(Assignment):
Return the entire listing, character for character.

(Dataset excerpts):
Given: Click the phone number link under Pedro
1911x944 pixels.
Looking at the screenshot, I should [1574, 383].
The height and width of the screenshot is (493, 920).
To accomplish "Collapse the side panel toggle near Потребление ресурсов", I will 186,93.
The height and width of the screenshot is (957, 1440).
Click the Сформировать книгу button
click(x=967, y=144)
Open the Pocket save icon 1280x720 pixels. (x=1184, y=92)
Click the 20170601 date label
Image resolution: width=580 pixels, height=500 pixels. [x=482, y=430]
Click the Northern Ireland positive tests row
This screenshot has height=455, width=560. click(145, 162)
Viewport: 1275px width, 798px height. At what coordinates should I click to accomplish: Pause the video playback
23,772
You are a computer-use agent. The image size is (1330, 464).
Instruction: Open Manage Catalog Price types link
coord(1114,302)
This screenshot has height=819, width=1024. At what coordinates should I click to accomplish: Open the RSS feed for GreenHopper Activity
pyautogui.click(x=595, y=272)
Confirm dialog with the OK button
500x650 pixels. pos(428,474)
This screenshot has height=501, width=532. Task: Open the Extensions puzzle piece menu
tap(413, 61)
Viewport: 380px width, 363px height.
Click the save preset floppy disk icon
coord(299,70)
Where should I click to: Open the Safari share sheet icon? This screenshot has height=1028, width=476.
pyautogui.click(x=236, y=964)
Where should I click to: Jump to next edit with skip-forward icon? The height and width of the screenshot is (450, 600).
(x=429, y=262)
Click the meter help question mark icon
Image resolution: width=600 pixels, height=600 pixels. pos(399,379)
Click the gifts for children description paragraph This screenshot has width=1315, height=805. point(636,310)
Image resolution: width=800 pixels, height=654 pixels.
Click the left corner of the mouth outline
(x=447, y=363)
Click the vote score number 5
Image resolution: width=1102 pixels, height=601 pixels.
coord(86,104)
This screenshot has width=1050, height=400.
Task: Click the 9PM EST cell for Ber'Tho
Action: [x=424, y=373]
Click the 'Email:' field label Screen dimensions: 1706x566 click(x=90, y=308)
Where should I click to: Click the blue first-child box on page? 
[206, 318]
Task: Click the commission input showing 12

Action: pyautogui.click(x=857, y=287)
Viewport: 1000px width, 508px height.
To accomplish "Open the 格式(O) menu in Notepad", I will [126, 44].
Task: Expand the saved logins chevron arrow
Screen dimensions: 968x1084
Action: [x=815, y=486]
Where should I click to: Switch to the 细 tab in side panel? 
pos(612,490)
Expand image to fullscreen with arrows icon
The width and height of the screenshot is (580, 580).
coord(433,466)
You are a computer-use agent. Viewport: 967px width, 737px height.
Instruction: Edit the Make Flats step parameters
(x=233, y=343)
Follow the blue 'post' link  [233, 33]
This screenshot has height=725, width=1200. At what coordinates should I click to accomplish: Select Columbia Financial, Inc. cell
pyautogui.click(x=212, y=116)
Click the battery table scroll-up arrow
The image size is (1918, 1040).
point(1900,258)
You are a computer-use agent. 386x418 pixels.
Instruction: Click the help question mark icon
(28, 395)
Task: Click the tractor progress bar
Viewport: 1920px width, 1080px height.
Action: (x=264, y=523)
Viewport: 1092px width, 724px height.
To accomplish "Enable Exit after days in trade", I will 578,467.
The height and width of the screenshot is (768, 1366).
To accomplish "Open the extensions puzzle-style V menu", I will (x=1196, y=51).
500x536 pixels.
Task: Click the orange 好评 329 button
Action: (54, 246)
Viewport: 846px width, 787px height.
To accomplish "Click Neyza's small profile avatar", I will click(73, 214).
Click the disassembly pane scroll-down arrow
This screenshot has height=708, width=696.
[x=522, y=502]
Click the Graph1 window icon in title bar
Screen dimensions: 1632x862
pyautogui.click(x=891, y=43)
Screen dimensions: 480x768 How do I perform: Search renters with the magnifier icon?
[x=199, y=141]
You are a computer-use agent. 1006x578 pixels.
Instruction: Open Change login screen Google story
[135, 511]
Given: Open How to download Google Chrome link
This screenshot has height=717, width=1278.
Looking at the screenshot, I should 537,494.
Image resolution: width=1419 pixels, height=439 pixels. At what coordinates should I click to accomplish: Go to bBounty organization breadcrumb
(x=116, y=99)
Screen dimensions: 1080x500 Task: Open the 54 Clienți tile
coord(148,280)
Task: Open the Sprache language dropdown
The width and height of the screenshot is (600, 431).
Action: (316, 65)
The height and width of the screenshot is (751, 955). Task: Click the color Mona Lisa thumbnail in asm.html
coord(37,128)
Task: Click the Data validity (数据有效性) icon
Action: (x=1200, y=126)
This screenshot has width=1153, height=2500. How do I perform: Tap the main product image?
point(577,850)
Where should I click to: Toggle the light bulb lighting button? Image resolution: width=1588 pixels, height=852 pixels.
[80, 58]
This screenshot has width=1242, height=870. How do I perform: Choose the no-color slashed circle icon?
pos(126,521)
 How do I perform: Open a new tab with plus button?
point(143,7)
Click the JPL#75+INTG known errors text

(Answer space):
Given: Click the phone number link under Pedro
1911x944 pixels.
Looking at the screenshot, I should [1574, 383].
The height and width of the screenshot is (493, 920).
To accomplish "Collapse the side panel toggle near Потребление ресурсов", I will 186,93.
The height and width of the screenshot is (957, 1440).
Click the Сформировать книгу button
click(x=967, y=144)
Open the Pocket save icon 1280x720 pixels. (x=1184, y=92)
Click the 20170601 date label
Image resolution: width=580 pixels, height=500 pixels. [x=482, y=430]
Click the Northern Ireland positive tests row
This screenshot has height=455, width=560. click(145, 162)
Viewport: 1275px width, 798px height. At what coordinates should I click to accomplish: Pause the video playback
23,772
You are a computer-use agent. The image size is (1330, 464).
Instruction: Open Manage Catalog Price types link
coord(1114,302)
This screenshot has height=819, width=1024. At what coordinates should I click to accomplish: Open the RSS feed for GreenHopper Activity
pyautogui.click(x=595, y=272)
Confirm dialog with the OK button
500x650 pixels. pos(428,474)
This screenshot has height=501, width=532. Task: Open the Extensions puzzle piece menu
tap(413, 61)
Viewport: 380px width, 363px height.
Click the save preset floppy disk icon
coord(299,70)
Where should I click to: Open the Safari share sheet icon? This screenshot has height=1028, width=476.
pyautogui.click(x=236, y=964)
Where should I click to: Jump to next edit with skip-forward icon? The height and width of the screenshot is (450, 600).
(x=429, y=262)
Click the meter help question mark icon
Image resolution: width=600 pixels, height=600 pixels. pos(399,379)
Click the gifts for children description paragraph This screenshot has width=1315, height=805. point(636,310)
Image resolution: width=800 pixels, height=654 pixels.
Click the left corner of the mouth outline
(x=447, y=363)
Click the vote score number 5
Image resolution: width=1102 pixels, height=601 pixels.
coord(86,104)
This screenshot has width=1050, height=400.
Task: Click the 9PM EST cell for Ber'Tho
Action: [x=424, y=373]
Click the 'Email:' field label Screen dimensions: 1706x566 click(x=90, y=308)
Where should I click to: Click the blue first-child box on page? 
[206, 318]
Task: Click the commission input showing 12

Action: pyautogui.click(x=857, y=287)
Viewport: 1000px width, 508px height.
To accomplish "Open the 格式(O) menu in Notepad", I will [126, 44].
Task: Expand the saved logins chevron arrow
Screen dimensions: 968x1084
Action: [x=815, y=486]
Where should I click to: Switch to the 细 tab in side panel? 
pos(612,490)
Expand image to fullscreen with arrows icon
The width and height of the screenshot is (580, 580).
coord(433,466)
You are a computer-use agent. Viewport: 967px width, 737px height.
Instruction: Edit the Make Flats step parameters
(x=233, y=343)
Follow the blue 'post' link  [233, 33]
This screenshot has height=725, width=1200. At what coordinates should I click to accomplish: Select Columbia Financial, Inc. cell
pyautogui.click(x=212, y=116)
Click the battery table scroll-up arrow
The image size is (1918, 1040).
point(1900,258)
You are a computer-use agent. 386x418 pixels.
Instruction: Click the help question mark icon
(28, 395)
Task: Click the tractor progress bar
Viewport: 1920px width, 1080px height.
Action: (x=264, y=523)
Viewport: 1092px width, 724px height.
To accomplish "Enable Exit after days in trade", I will 578,467.
The height and width of the screenshot is (768, 1366).
To accomplish "Open the extensions puzzle-style V menu", I will (x=1196, y=51).
500x536 pixels.
Task: Click the orange 好评 329 button
Action: (54, 246)
Viewport: 846px width, 787px height.
To accomplish "Click Neyza's small profile avatar", I will click(73, 214).
Click the disassembly pane scroll-down arrow
This screenshot has height=708, width=696.
[x=522, y=502]
Click the Graph1 window icon in title bar
Screen dimensions: 1632x862
pyautogui.click(x=891, y=43)
Screen dimensions: 480x768 How do I perform: Search renters with the magnifier icon?
[x=199, y=141]
You are a computer-use agent. 1006x578 pixels.
Instruction: Open Change login screen Google story
[135, 511]
Given: Open How to download Google Chrome link
This screenshot has height=717, width=1278.
Looking at the screenshot, I should 537,494.
Image resolution: width=1419 pixels, height=439 pixels. At what coordinates should I click to accomplish: Go to bBounty organization breadcrumb
(x=116, y=99)
Screen dimensions: 1080x500 Task: Open the 54 Clienți tile
coord(148,280)
Task: Open the Sprache language dropdown
The width and height of the screenshot is (600, 431).
Action: (316, 65)
The height and width of the screenshot is (751, 955). Task: Click the color Mona Lisa thumbnail in asm.html
coord(37,128)
Task: Click the Data validity (数据有效性) icon
Action: (x=1200, y=126)
This screenshot has width=1153, height=2500. How do I perform: Tap the main product image?
point(577,850)
Where should I click to: Toggle the light bulb lighting button? Image resolution: width=1588 pixels, height=852 pixels.
[80, 58]
This screenshot has width=1242, height=870. How do I perform: Choose the no-color slashed circle icon?
pos(126,521)
 How do I perform: Open a new tab with plus button?
point(143,7)
Click the JPL#75+INTG known errors text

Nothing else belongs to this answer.